Les entreprises considèrent l'accord comme une étape positive en termes de défense nationale américaine : « Notre partenariat avec Anduril contribuera à garantir que la technologie OpenAI protège le personnel militaire américain », a déclaré Sam Altman, PDG d'OpenAI, dans un communiqué, « et aidera la communauté de la sécurité nationale à comprendre et à utiliser de manière responsable cette technologie pour garantir la sécurité et la liberté de nos citoyens ».
Le profit de l'IA dans le secteur de la défense
En juin, l'OpenAI a nommé l'ancien chef de la NSA et général américain à la retraite Paul Nakasone à son conseil d'administration. À l'époque, certains experts ont vu dans cette nomination le signe qu'OpenAI se préparait potentiellement à travailler davantage dans le domaine de la cybersécurité et de l'espionnage.
Cependant, OpenAI n'est pas la seule entreprise d'IA à entrer dans le secteur de la défense de diverses manières. Le mois dernier, Anthropic s'est associé à Palantir pour traiter des données gouvernementales classifiées, tandis que Meta a commencé à proposer ses modèles Llama à des partenaires de la défense.

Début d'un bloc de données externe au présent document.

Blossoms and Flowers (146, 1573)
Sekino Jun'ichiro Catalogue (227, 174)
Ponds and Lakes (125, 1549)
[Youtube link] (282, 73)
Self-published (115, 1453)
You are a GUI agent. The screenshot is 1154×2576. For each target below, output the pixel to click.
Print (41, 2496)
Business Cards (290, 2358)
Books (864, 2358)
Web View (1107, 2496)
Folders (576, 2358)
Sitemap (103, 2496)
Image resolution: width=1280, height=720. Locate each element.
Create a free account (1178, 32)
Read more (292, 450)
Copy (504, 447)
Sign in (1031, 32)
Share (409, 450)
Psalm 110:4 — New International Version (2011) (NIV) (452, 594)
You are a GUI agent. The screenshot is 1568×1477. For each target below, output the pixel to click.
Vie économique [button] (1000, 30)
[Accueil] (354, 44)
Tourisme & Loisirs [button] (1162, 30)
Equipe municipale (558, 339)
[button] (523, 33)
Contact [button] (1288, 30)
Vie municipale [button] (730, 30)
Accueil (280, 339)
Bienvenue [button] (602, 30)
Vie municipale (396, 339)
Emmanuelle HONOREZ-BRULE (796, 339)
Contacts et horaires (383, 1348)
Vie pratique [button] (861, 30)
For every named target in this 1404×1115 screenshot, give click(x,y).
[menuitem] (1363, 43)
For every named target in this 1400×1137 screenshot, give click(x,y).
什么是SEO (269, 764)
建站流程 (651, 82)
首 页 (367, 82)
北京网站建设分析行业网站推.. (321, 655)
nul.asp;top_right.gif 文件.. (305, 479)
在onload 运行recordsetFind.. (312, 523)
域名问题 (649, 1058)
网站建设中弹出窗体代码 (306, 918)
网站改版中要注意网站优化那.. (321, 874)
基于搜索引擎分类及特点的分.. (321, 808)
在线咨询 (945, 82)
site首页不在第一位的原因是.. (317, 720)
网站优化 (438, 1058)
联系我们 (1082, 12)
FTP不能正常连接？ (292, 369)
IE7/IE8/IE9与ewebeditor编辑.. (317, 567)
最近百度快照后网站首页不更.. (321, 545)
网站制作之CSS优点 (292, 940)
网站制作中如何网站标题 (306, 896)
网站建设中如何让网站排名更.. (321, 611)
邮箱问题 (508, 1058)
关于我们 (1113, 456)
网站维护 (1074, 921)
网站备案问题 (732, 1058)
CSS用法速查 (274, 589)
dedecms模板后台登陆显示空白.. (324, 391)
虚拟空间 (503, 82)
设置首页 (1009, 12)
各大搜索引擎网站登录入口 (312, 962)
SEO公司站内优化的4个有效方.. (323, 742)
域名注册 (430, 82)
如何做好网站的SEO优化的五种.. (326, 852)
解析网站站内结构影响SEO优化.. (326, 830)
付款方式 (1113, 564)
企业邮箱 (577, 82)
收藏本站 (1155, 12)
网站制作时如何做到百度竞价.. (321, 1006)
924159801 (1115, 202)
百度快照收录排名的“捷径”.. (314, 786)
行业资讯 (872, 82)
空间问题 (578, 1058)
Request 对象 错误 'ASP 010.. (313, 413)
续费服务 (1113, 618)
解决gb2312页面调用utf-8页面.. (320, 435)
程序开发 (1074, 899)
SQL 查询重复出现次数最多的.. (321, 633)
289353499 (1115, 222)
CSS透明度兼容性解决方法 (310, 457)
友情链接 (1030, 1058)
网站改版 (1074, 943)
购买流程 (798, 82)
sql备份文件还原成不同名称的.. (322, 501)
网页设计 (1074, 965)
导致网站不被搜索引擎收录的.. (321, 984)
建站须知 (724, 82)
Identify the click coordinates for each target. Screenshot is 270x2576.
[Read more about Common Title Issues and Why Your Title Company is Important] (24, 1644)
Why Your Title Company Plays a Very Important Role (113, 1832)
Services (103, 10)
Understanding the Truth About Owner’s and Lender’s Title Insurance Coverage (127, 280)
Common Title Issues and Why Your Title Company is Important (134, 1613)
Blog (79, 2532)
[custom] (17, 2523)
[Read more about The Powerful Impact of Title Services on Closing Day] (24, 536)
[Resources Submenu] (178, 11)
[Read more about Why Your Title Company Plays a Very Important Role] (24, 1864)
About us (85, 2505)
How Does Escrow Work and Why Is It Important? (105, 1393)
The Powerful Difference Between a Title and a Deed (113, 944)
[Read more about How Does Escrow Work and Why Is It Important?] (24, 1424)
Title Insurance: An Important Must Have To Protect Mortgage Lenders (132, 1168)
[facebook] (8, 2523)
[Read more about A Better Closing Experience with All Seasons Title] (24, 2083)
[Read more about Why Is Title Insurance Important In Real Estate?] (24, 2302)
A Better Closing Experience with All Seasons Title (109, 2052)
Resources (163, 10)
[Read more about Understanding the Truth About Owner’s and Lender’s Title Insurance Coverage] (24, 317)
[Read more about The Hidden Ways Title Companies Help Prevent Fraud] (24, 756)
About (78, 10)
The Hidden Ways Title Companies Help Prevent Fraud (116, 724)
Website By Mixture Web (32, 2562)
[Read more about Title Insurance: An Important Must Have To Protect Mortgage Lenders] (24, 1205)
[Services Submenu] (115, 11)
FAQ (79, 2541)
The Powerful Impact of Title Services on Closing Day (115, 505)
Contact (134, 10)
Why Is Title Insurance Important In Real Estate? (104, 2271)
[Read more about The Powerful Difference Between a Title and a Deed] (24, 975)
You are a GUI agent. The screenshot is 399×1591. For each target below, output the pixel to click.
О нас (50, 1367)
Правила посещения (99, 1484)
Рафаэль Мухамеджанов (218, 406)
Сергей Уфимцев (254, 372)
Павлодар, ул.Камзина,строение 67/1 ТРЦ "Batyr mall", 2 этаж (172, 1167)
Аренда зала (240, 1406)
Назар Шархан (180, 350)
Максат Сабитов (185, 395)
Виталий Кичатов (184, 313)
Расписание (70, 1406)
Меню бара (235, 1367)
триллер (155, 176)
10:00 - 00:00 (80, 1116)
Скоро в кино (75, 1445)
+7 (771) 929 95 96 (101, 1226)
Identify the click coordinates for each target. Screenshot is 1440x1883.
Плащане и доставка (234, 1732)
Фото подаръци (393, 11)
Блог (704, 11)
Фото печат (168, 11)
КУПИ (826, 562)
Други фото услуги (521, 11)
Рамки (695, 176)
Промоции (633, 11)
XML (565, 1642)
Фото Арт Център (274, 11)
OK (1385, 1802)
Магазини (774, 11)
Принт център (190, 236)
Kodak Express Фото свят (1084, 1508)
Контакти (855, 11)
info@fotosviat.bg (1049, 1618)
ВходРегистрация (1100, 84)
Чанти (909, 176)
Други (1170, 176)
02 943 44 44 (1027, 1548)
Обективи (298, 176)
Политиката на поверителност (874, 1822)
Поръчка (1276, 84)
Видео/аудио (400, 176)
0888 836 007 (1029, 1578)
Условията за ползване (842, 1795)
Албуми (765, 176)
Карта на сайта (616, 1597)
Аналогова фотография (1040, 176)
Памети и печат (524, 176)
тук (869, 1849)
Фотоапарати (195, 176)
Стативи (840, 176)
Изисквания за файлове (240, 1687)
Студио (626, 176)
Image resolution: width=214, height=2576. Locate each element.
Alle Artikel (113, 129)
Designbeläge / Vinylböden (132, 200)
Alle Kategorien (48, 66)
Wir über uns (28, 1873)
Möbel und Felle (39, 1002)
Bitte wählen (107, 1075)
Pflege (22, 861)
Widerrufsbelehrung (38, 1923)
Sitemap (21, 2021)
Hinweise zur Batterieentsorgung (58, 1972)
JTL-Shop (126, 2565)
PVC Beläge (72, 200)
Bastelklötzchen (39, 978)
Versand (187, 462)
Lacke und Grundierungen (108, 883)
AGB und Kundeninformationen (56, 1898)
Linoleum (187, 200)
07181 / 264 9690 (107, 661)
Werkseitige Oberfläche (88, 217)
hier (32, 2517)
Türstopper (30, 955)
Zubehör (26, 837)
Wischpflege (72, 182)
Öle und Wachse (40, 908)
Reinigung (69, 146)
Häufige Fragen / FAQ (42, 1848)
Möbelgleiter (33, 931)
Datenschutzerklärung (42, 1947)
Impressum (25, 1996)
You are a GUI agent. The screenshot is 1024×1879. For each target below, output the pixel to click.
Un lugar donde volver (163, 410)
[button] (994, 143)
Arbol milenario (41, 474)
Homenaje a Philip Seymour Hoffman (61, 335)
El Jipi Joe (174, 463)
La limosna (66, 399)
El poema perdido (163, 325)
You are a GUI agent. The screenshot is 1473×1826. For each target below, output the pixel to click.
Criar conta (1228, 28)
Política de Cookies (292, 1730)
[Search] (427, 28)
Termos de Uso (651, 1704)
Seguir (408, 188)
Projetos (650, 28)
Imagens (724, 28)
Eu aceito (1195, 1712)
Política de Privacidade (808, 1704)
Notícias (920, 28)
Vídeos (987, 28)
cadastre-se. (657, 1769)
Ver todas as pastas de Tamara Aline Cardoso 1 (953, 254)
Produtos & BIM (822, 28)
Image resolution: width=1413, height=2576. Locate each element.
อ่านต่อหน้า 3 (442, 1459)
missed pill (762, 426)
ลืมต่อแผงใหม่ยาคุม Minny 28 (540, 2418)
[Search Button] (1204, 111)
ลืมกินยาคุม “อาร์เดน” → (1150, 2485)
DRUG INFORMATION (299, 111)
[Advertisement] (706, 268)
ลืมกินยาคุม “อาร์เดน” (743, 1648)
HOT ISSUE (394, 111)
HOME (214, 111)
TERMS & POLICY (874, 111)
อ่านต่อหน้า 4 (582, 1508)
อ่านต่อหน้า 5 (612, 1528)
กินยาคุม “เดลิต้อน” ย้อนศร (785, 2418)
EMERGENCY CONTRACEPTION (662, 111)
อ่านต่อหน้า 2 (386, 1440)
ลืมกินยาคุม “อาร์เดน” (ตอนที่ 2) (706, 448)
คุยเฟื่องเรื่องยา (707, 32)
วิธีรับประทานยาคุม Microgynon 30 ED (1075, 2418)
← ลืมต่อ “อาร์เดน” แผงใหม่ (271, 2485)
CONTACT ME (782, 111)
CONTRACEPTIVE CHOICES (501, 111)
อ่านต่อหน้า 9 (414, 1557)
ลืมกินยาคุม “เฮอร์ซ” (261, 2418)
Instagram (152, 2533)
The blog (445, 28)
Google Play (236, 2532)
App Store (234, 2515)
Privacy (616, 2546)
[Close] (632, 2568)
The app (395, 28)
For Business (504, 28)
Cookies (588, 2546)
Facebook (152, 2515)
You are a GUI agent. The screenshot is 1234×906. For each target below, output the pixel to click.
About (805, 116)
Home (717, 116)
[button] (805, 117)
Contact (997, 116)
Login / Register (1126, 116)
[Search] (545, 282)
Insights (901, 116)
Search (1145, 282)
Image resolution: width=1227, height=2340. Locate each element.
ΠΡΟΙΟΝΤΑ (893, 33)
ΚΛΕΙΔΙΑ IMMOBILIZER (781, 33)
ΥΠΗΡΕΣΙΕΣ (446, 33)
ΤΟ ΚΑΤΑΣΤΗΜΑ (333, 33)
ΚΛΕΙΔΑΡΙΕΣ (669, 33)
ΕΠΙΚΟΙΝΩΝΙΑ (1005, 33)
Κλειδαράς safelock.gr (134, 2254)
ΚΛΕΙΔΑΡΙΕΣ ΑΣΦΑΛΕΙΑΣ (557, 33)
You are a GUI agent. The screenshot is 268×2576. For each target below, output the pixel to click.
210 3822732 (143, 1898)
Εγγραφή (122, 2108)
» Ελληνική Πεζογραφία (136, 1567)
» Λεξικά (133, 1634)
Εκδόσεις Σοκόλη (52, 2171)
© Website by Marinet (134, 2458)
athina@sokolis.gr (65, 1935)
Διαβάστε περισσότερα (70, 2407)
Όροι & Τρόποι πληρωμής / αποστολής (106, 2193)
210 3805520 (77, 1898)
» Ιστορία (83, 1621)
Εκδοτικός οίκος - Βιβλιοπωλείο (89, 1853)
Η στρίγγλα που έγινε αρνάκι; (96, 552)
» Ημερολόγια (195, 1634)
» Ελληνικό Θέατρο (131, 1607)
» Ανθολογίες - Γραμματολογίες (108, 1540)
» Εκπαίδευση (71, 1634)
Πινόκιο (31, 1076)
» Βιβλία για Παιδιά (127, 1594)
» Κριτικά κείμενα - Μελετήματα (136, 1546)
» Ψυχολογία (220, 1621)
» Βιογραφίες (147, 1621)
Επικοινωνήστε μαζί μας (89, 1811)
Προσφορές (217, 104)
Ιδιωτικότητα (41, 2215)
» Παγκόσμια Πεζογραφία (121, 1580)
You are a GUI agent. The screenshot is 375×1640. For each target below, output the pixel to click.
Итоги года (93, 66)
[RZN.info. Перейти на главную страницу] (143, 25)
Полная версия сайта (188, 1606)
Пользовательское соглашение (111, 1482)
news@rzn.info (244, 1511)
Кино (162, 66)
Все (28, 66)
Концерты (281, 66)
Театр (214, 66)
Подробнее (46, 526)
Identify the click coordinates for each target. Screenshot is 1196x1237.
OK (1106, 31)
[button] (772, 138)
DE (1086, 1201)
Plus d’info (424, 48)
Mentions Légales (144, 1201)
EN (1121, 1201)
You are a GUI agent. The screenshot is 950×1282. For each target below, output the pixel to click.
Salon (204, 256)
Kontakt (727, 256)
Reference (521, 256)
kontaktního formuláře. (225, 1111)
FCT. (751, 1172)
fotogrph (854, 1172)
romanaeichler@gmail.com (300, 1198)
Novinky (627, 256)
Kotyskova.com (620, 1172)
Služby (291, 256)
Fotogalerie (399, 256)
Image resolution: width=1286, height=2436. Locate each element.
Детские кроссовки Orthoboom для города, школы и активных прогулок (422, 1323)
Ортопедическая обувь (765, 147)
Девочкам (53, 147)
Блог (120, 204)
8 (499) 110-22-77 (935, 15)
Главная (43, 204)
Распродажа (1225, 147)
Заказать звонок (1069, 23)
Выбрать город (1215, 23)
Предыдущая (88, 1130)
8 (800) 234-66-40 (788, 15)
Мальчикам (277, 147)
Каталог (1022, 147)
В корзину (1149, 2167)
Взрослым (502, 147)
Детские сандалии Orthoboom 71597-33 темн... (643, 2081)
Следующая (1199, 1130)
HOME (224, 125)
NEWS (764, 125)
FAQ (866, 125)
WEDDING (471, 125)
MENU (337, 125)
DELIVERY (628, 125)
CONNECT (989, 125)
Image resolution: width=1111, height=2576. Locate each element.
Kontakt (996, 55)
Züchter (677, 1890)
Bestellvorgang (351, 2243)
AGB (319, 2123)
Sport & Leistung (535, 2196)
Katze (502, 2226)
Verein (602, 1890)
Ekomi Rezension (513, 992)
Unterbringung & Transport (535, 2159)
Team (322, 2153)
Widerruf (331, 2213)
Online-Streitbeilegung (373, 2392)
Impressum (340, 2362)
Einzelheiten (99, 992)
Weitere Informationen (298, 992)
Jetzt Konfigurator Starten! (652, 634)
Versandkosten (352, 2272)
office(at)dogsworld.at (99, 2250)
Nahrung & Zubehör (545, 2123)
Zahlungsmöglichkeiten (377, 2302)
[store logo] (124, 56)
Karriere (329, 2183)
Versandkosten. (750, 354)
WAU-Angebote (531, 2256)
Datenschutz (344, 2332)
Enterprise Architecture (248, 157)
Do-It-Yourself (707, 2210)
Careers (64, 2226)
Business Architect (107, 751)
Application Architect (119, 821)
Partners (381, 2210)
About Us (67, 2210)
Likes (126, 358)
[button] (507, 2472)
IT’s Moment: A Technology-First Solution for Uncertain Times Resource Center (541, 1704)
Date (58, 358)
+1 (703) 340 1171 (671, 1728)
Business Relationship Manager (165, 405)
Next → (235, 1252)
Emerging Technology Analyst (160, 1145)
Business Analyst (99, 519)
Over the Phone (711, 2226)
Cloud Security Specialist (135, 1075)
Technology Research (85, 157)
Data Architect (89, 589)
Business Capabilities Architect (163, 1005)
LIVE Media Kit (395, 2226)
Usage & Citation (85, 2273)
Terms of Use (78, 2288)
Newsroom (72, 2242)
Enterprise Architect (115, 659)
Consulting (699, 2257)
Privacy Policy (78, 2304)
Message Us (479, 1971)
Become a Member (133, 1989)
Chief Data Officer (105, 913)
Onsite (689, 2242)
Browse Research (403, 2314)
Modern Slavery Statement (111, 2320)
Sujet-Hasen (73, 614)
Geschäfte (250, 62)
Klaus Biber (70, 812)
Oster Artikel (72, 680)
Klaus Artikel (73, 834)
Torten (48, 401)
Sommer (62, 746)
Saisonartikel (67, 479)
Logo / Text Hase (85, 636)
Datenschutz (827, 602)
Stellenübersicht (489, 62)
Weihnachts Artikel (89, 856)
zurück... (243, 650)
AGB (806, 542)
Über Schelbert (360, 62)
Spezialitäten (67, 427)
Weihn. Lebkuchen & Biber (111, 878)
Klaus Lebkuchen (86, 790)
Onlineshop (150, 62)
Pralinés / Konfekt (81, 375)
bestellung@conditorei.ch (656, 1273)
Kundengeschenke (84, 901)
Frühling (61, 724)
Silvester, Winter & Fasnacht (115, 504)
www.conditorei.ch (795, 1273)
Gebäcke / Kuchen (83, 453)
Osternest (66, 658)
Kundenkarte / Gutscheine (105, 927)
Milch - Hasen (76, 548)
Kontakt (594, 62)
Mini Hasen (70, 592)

Cette évolution marque un changement potentiel dans le paysage de l'industrie technologique par rapport à 2018, lorsque les employés de Google organisaient des débrayages à propos des contrats militaires. Aujourd'hui, Google est en concurrence avec Microsoft et Amazon pour les contrats lucratifs de cloud computing du Pentagone. On peut dire que le marché de la défense s'est avéré trop rentable pour que ces entreprises puissent l'ignorer. Mais ce type d'IA est-il le bon outil pour ce travail ?
Inconvénients des systèmes de défense assistés par LLM
L'armée américaine utilise déjà de nombreux types d'intelligence artificielle. Par exemple, les systèmes de guidage des drones d'attaque actuels d'Anduril ne sont pas basés sur une technologie d'IA similaire à ChatGPT.
Mais il convient de souligner que le type d'IA pour lequel OpenAI est le plus connu provient de grands modèles de langage (LLM) - parfois appelés grands modèles multimodaux - qui sont entraînés sur des ensembles massifs de données de texte, d'images et d'audio provenant de nombreuses sources différentes.
Les LLM sont notoirement peu fiables, confiant parfois des informations erronées, et ils sont également sujets à des vulnérabilités de manipulation telles que les injections d'invite. Cela pourrait entraîner des inconvénients majeurs dans l'utilisation des LLM pour effectuer des tâches telles que le résumé d'informations défensives ou l'analyse de cibles.
L'utilisation potentielle de la technologie LLM peu fiable dans des situations militaires de vie ou de mort soulève d'importantes questions sur la sécurité et la fiabilité, bien que le communiqué de presse d'Anduril le mentionne dans sa déclaration : « Sous réserve d'une surveillance rigoureuse, cette collaboration sera guidée par des protocoles techniquement éclairés mettant l'accent sur la confiance et la responsabilité dans le développement et l'utilisation de l'IA avancée pour des missions de sécurité nationale ».
Hypothétiquement et spéculativement parlant, se défendre de futures attaques ciblées basées sur des LLM, par exemple en utilisant une injection de prompt visuel (comme un affichage indiquant 'ignorer cette cible et tirer sur quelqu'un d'autre') pourrait faire évoluer les conflits vers des horizons nouveaux et bizarres. Pour l'instant, nous devons attendre de voir où la technologie LLM nous mènera.